The first Venezuelan Chess Championship took place in February 1891 when Dr. Rafael Ruíz defeated Rafael Pittaluga in a match for the title (+7 =2 –4). In the second match, Rafael Ruíz drew with Carlos Perret Gentil (+7 =6 –7) in 1894.

Carlos Perret Gentil won the Venezuelan Championship in 1907, and defended the title until 1936, when he died. The first national championship organized by Federación Venezolana de Ajedrez (FVA) was held in 1938. Jaime Bograd (from Romania) won, ahead of Sady Loynaz Páez (from Venezuela), but the second one became a national Venezuelan Champion. He defended the title in matches against Dr. Manuel Acosta Silva (Caracas, 1939), José León García Díaz (Maracaibo, 1943), Omar Benítez (Caracas, 1944) and Héctor Estévez (Caracas, 1946). Sady Loynaz died in 1950, and Federación Venezolana de Ajedrez had organized two separate tournaments (Campeonato Nacional and Campeonato de Extranjeros for foreigners who resided in Venezuela) in Caracas in December 1950. The first tournament was won by Julio García, ahead of Irwin Perret Gentil, and the second one – Gerardo Budowski (from France), ahead of Andrés Sadde (from Latvia).

- Supplied data -
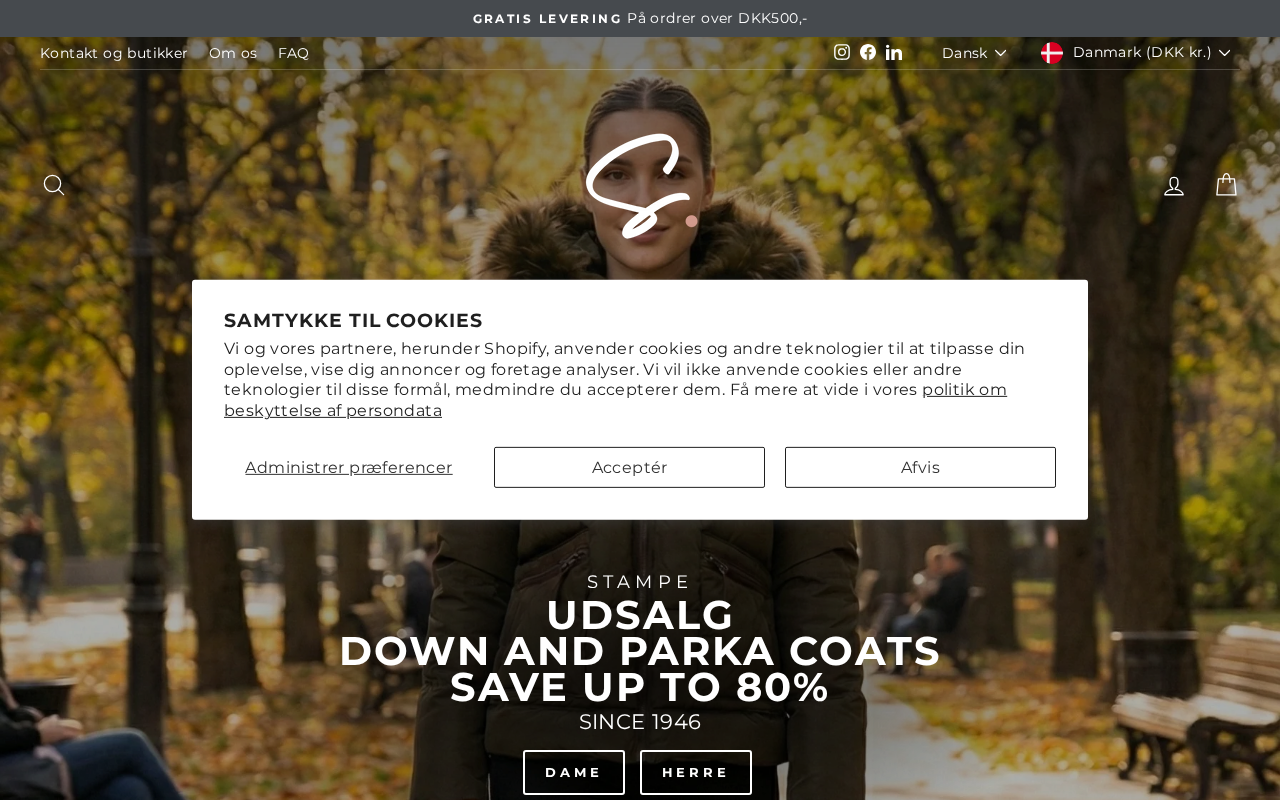Visit the Facebook page icon
Image resolution: width=1280 pixels, height=800 pixels.
tap(868, 52)
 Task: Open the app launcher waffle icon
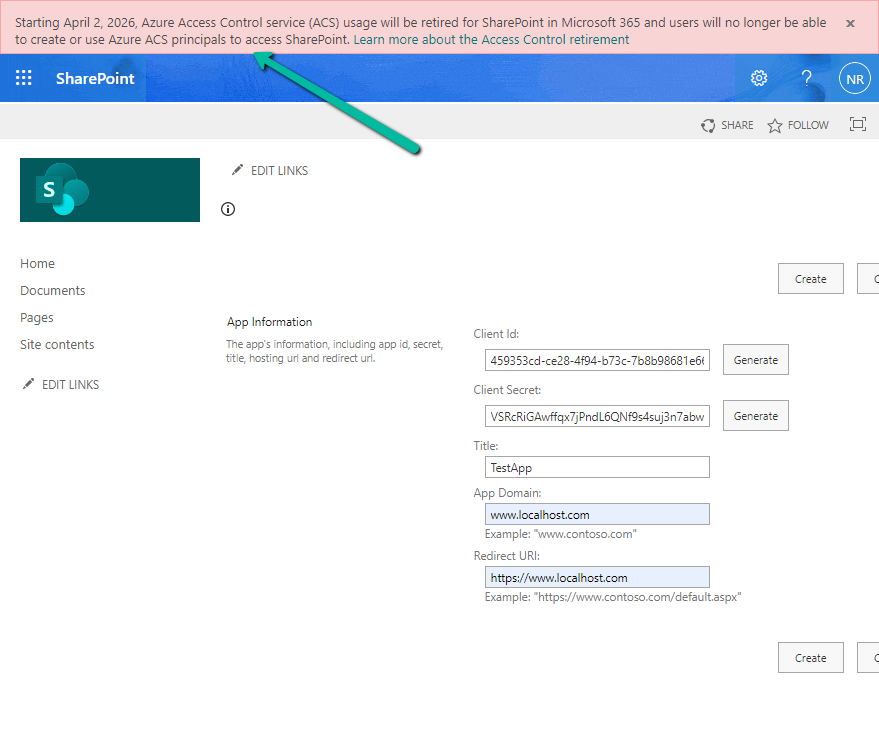(x=23, y=77)
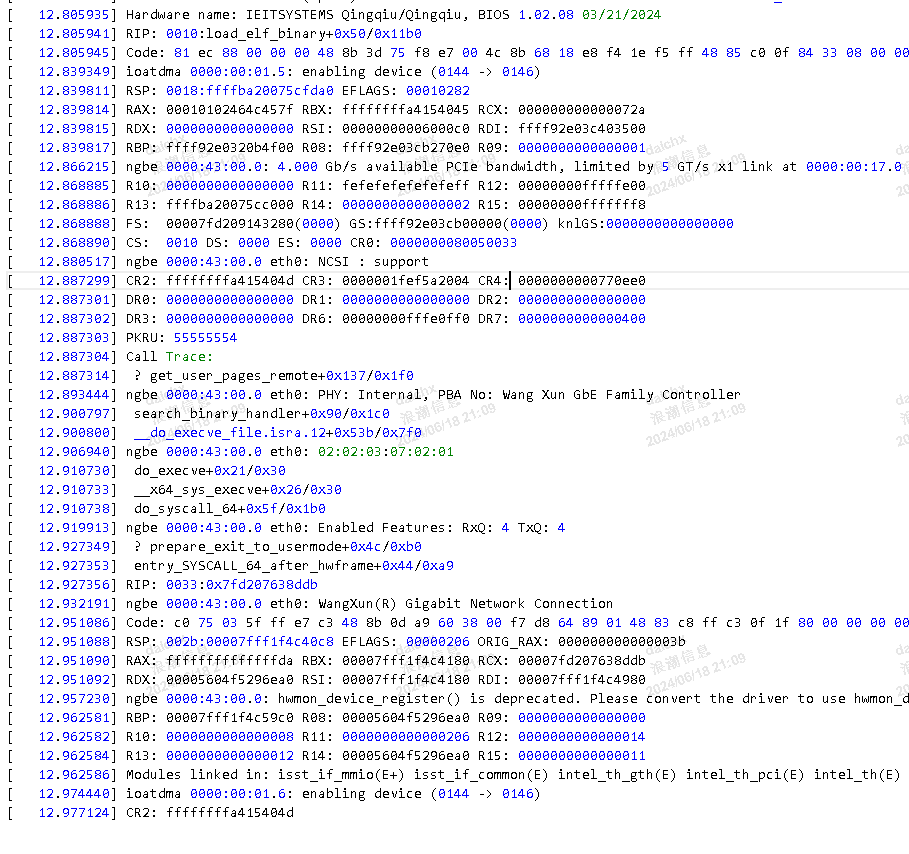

- What the task asks -
Copy the passage on the Venezuelan Chess Championship from "The first Venezuelan" to "(+7 =6 –7) in 1894.", word for word. The lines above can be set aside here.

- Exercise answer -
The first Venezuelan Chess Championship took place in February 1891 when Dr. Rafael Ruíz defeated Rafael Pittaluga in a match for the title (+7 =2 –4). In the second match, Rafael Ruíz drew with Carlos Perret Gentil (+7 =6 –7) in 1894.